>> START

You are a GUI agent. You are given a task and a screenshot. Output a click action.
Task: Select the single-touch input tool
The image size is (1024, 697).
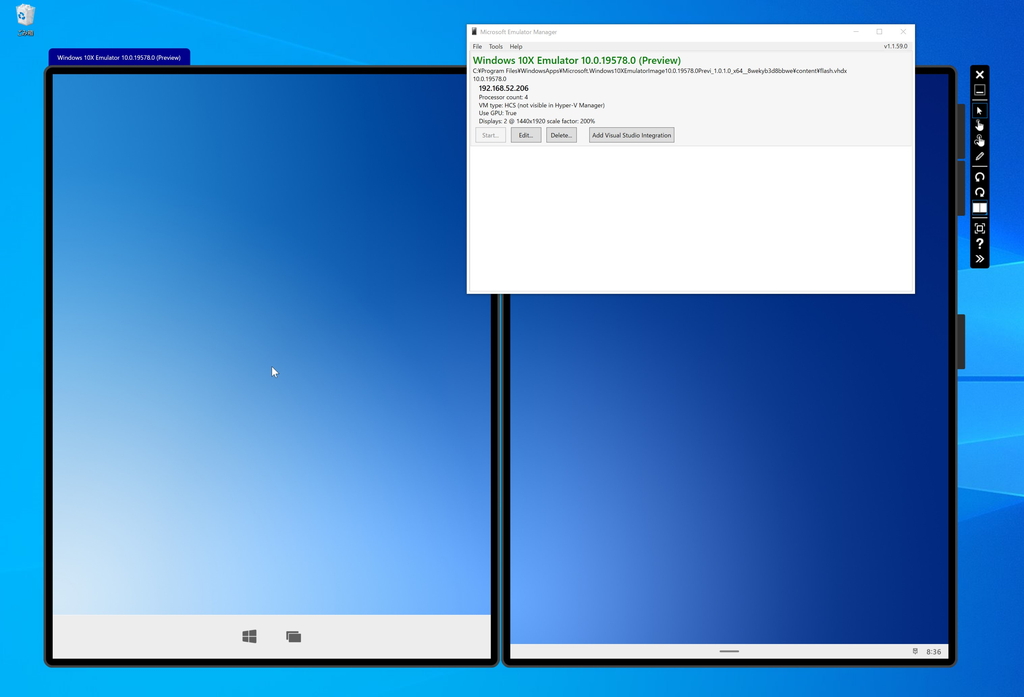(x=980, y=125)
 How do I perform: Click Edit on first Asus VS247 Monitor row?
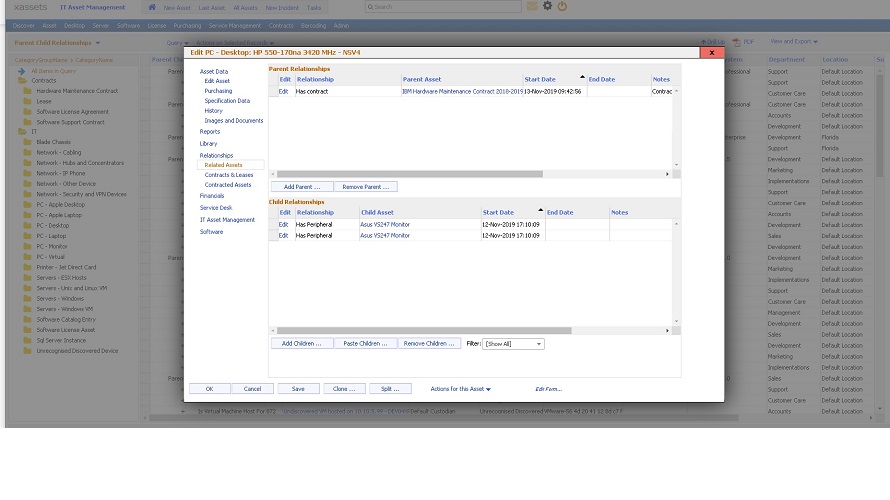pos(283,224)
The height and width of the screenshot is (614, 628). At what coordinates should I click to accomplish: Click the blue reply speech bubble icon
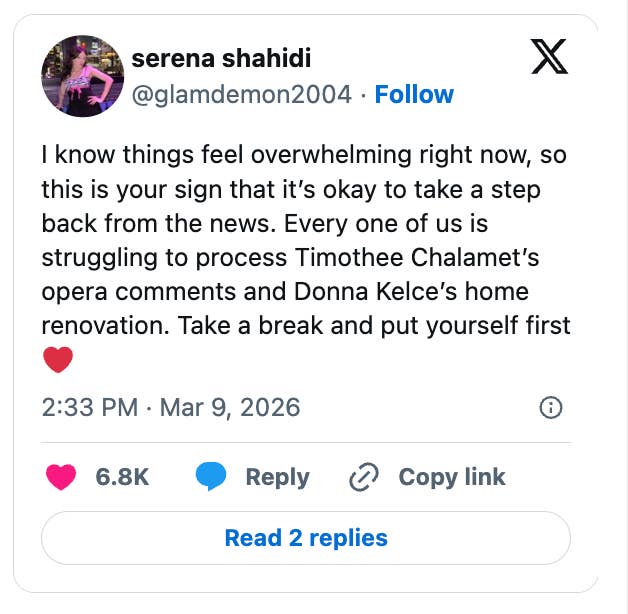211,477
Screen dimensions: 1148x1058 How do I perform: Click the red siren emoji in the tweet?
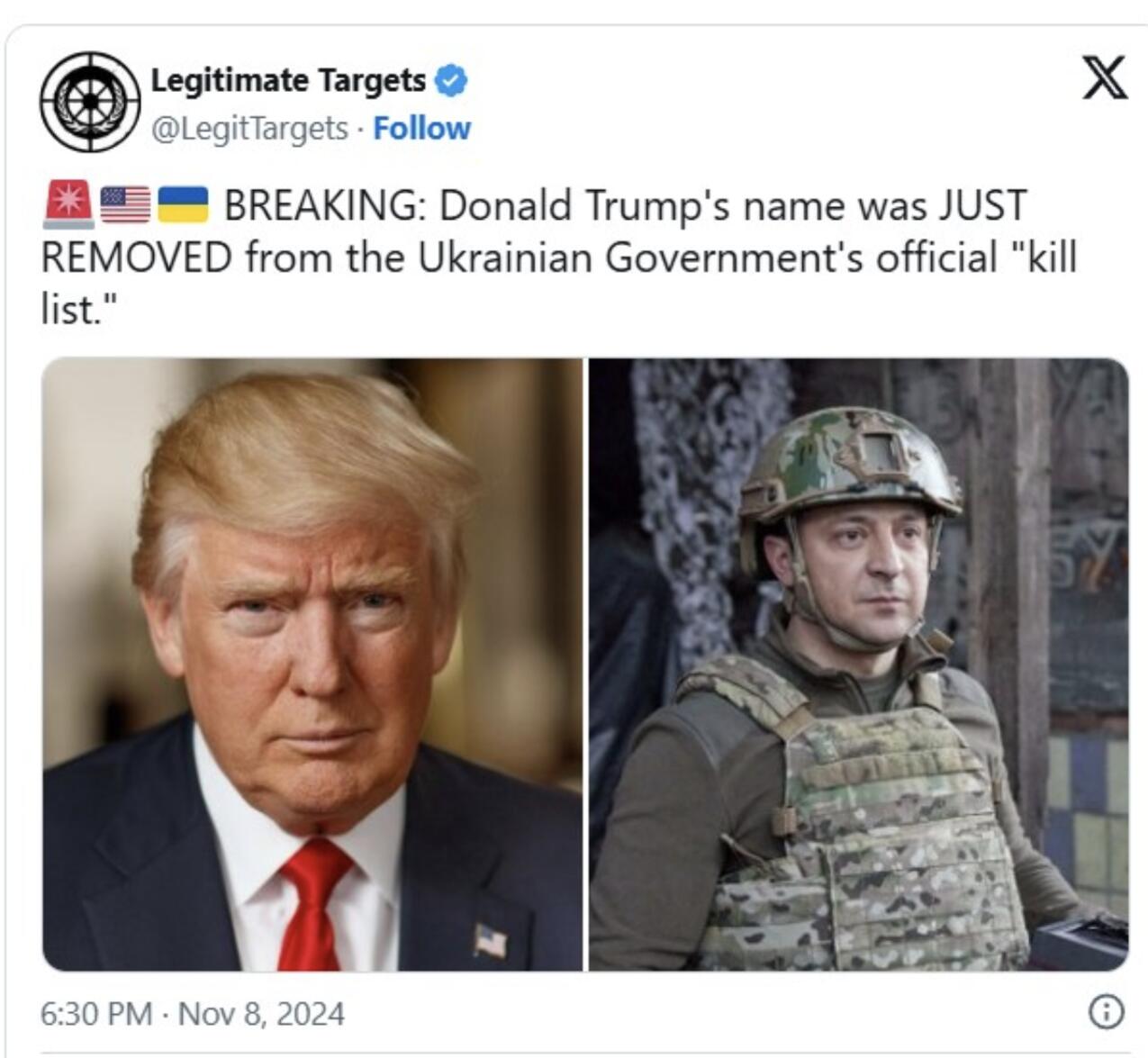coord(68,204)
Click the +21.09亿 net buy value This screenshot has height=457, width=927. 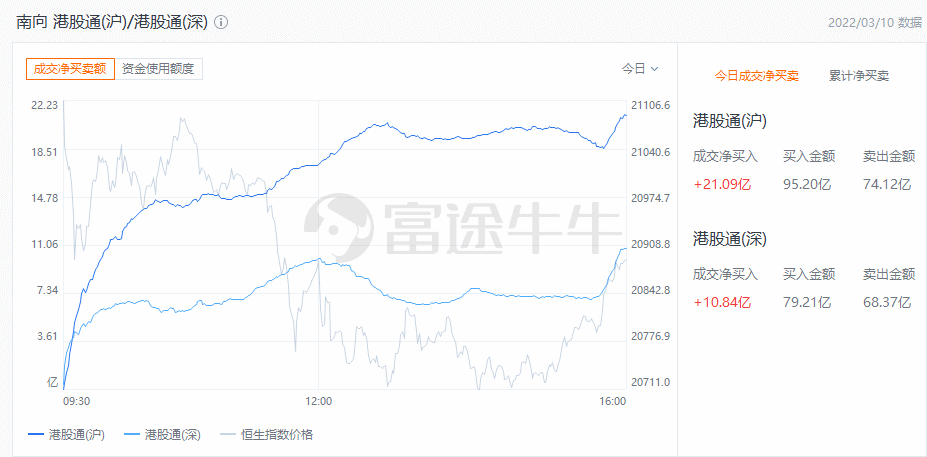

>> END

What you need to do: Put the data above into a numbered list, one line per item, skipping blank lines and leaving out the pictures.

The solution:
1. You are a GUI agent. You are given a task and a screenshot. Output a click action.
2. Task: Select the single-touch input tool
3. The image size is (1024, 697).
4. (x=980, y=125)
5.  How do I perform: Click Edit on first Asus VS247 Monitor row?
6. pos(283,224)
7. The height and width of the screenshot is (614, 628). At what coordinates should I click to accomplish: Click the blue reply speech bubble icon
8. 211,477
9. Screen dimensions: 1148x1058 How do I perform: Click the red siren emoji in the tweet?
10. coord(68,204)
11. Click the +21.09亿 net buy value This screenshot has height=457, width=927. 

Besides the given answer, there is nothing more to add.